I have served on the admissions committees for two colleges of veterinary medicine. I have reviewed the applications of and I have interviewed hundreds of wannabe-veterinarians. Two things occurred for almost every applicant. Both of these things happened to me when I applied to vet school. First, to a person, each candidate said they wanted to become a vet because “they love animals.” Second, somewhere in the advising, sometime during the interview, each prospective veterinarian hears what I heard, “Pete, I know you love animals. But do you understand that if you become a veterinarian you will have to work with people?”
It is my opinion that the various social structures of our society—whether they be the PTA, our churches, our schools, or our ability to self-govern—are breaking down. I am wondering if another dimension of NDD is that TV, the internet, cell phones, technology, & social media have us confused? While we might get the feeling we are connected. However, could it be that a lot of the connections we have with people and with nature are, in fact, not real? For example, I’m sitting here in my tiny office writing this column. I’m looking out at Nature on this gray November day. I’m “talking” to you. In my mind, you’re “listening” to me. The truth is I’m struggling to find words that will convey to you the thoughts that are in my brain. Your brain is converting little black ink marks printed on this page of the County Post East into a voice inside of your head, Words… Words are not real. For example, can your thirst be quenched by the 5 letters “w” “a” “t” “e” “r”? No. Water is real and thirst quenching. The following 5 black ink marks: “w” “a” “t” “e” “r” are not real water.

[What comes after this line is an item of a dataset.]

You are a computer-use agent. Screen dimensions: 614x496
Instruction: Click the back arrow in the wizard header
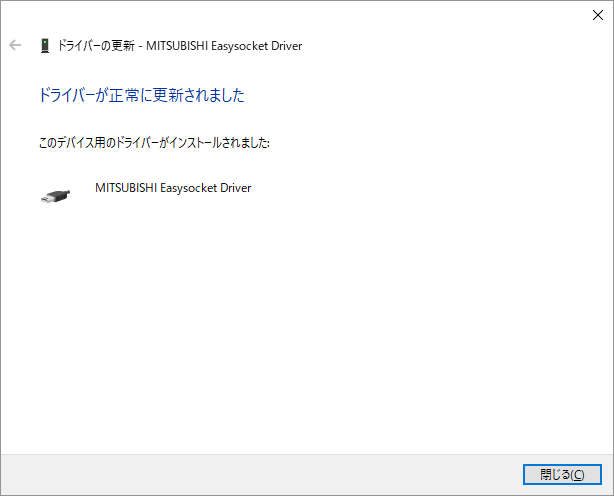tap(15, 45)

Research has found that words are only a small part of what is being said in a face-to-face communication. Seven percent of what is communicated occurs via the words that are spoken, 38% of what is communicated occurs via “paralinguistic means” (i.e. the “music” of the words) the remaining 55% of what is communicated occurs via facial expression/other body language. Us animal-lovers can understand what our dogs, cats, horses, or cows are “saying”. In fact, if my naughty Jack could speak words, there would likely be times I’d be looking at his body language, because I would suspect him of lying to me.
I’ve concluded I’m like many people. I would rather spend time with animals than with people. Misanthropy is defined as “a hatred or distrust of humankind”. Are most of us animal lovers misanthropes? I don’t know. I do know that my generation is not skilled as previous generations were at resolving differences. This observation of Kurt Vonnegut’s wraps up my musing for me: “Ray [Bradbury, the author of the book Fahrenheit 451] was sure as heck prescient. Just as people with dysfunctional kidneys are getting perfect ones from hospitals nowadays, Americans with dysfunctional social lives, are getting perfect friends and relatives from their TV sets. And around the clock! …’Hell is other people,’ said Jean-Paul Sartre. ‘Hell is other real people,’ is what he should have said.” My resolve is to, as difficult as it is for me, to work at keeping my NDD at bay by having more, not less, real face-to-face interactions with the human animals of Waupaca County.
Published in the Waupaca County Post East newspaper, 12/1/11.